Are you cutting on the right side of the line? The upper piece should be cutting on the lower side of the line, and the bottom piece should be cutting on the top of the line.

1 Like

both parts are being cut as a “part” and not a “hole”
so that has the cnc path being generated around the exterior of the parts outline

The job looks correctly set uo, but are you using a 1mm tool? If you are using one that is thicker, say 3.18mm (1/8") then the tool path will be too wide, and your part will be too small, resulting in a gap between the two parts that fit.

it appears that the cnc path is not correct when cutting on the diagonal path

In all of these kinds of problems that I have seen on the forum, none have been traced back to bad g-code generated by the CAM. All have been traced to CAM settings, or bit diameter mismatches, or some sort of mechanical issue with the machine like runout or deflection. That doesn’t mean it cannot happen, but it is not where I would start if I was troubleshooting.

My suggestion is to model a square connection between two parts (single finger joint), then take a look at the g-code. With a known bit diameter and this simple geometry, you can easily evaluate the g-code to make sure it is correct, and you can do a test cut on scrap to see the match. This will tell you a lot about your issue.

1 Like

1mm is a pretty thin bit. I would guess that the bit is bending/wobbling as it moves through the workpiece causing the cut to be inaccurate. In the picture, it looks like there is a slight bevel on the edges of the pointy part. Just a guess though.

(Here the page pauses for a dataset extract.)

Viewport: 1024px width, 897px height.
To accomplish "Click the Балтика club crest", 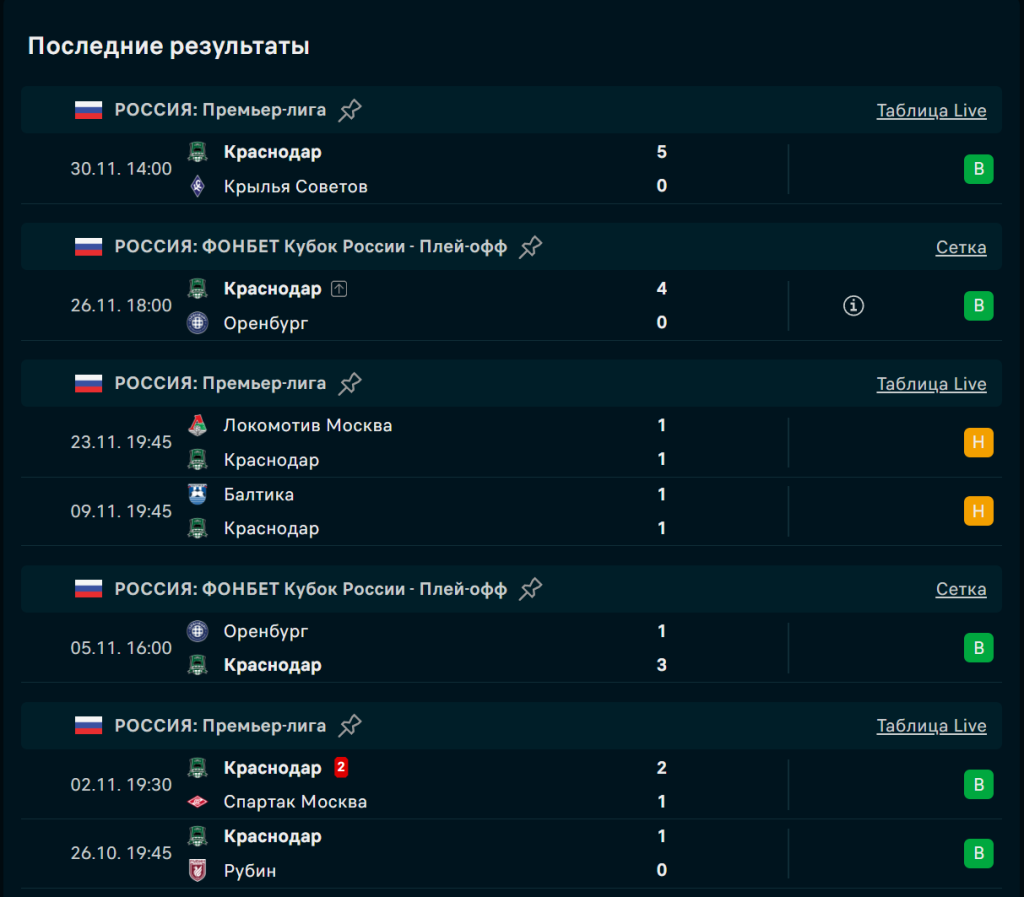I will coord(198,494).
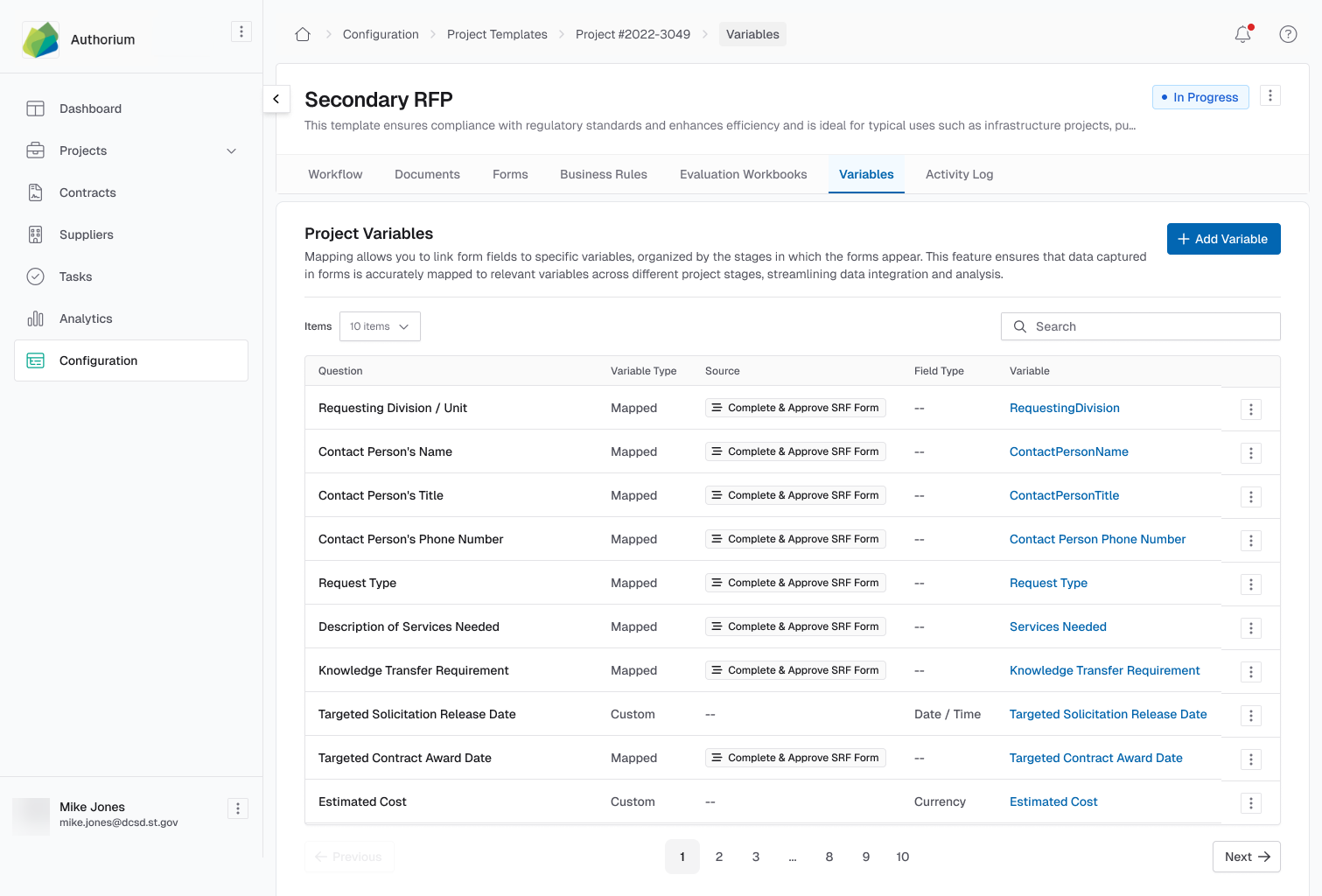Switch to the Workflow tab
The image size is (1322, 896).
(x=335, y=174)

Use a finishing pass for accuracy.

Runout or vibration or other magic can make the tool behave like an oversize bit.

Cut some rectangular holes and parts and check whether the net effective dimensions match the intended size. Use a finishing pass so it is a realistic model of your final job.

If the parts are undersize and the holes are oversize by the same amount, your bit is acting like a larger bit.
Adjust the bit diameter in CAM to reflect what your bit is actually doing.

1 Like

Ok a little more information to go on.
Material is 2.7mm +/- .003mm thick
3 passes are made (1mm/1mm/.71mm) with a travels speed of 12mm/sec due to the small 1mm bit
The cut line is 1mm in width when the last pass is completed (I have mic’d it on occasion)
The bits mic out to 1mm exactly
I have been using this method for a few years now with successful routering (lack of better words) of parts (giant scale aircraft parts).
Here are a few more pictures of what I have just cut and these cuts are perfect and are all tabbed together and are holing together without any glue.
The tab slots are cut to 2.6mm (.1mm less than the thickness of the ply material) so they fit snugly together.
Any item that is tabbed with a 90 degree tab to fit into a slot for the tab works perfectly.

The only time I have had trouble is when I have 2 pieces that have to mate with a curve or an angle cut.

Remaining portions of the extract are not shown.